Assessing the Challenge
To pass a CRA examination, accuracy is paramount. Institutions must correct and resubmit CRA small business and small farm data when at least five percent of the data collected and maintained were recorded incorrectly. Institutions must also resubmit if data for five percent or more of the loans do not meet the definition of community development.
ADI’s client, a Bank with nearly $5 billion in assets, exceeded the five percent threshold and was therefore subject to reexamination with only a few weeks to prepare.
Designing the Approach
Our client’s LAR showed errors in three CRA fields, and therefore, ADI performed three types of audits, or scrubs, for the client:
- Business/Farm Gross Annual Revenue
- Loan Amount
- Census Tract
To compare the information in each borrower’s loan file with the data recorded on the Bank’s CRA LAR, we deployed a custom online platform designed specifically for CRA audits. ADI imported the lender’s CRA data into the database, and the client securely transferred imaged loan files to ADI.
Using the platform, data analysts recorded data values from the imaged loan files. Then, ADI compared the analysts’ findings to the Bank’s reported field values. When results did not match, we conducted second and sometimes third reviews. ADI then provided a report to the client, in which we identified the loans and data fields with inaccurate entries and their correct values.
The third scrub, in which we reviewed the Census Tract data for locations at which each loan’s proceeds were used, required a unique solution. The Federal Financial Institutions Examination Council (FFIEC) geocode map, which provided accurate Census Tract data for loans originated in 2022, 2023 and 2024, based on the 2020 Census.
However, our client submitted an older dataset that used 2010 Census Tract information unavailable on the FFIEC map at the time. Using publicly available mapping software, we downloaded data from the United States Census Bureau and provided visual evidence of the property address and its 2010 Census Tract for each loan file.
Implementing the Solution
For the Business/Farm Gross Annual Revenue scrubs, conducted on CRA data submissions for three different years, ADI reviewed each loan file’s credit approval memo.

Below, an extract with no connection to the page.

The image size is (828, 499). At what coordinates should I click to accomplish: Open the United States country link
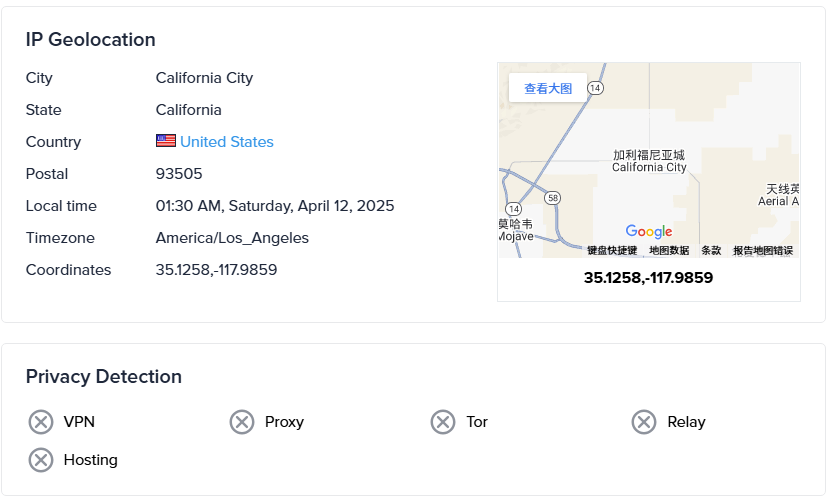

Reviewers then looked for documentation to support reported gross annual revenues (GAR). We consulted with the lender to understand its process for determining GAR, and we scrutinized the loan files to find documentation to support the reported value (Less than $1 million; More than $1 million, or Unknown).
Because CRA examiners look for tax documents such as Form 1120 for entities and Form 1040 Schedule C, E or H for individually held businesses, we asked the client to provide this documentation. Determining the revenues for start-up businesses required extra scrutiny, as the Bank did not consider pro-forma and projected revenues as part of the credit decision.
For the Loan Amount audit, which included a single year’s filing, the challenge was to differentiate among loans for new money, renewals, and changes in maturity dates or principal balances, using the promissory note or Change in Terms documents found in each loan file.
ADI’s consultants reviewed the client’s data as originally submitted on the Bank’s CRA LAR, as well as source documents such as loan approval memos and tax documents. Analysts captured the field values found in the loan files and again compared those values to the ones in the CRA resubmission data file. The project manager ran reports that returned exceptions for the client to review.
If the client disagreed with ADI’s findings, the client had the opportunity to provide additional evidence to support the original data. However, in this case, the client agreed with our findings and the LAR required no further changes.
ADI’s timely, targeted reviews provided the client a way to resubmit three clean CRA LAR files within a short time frame.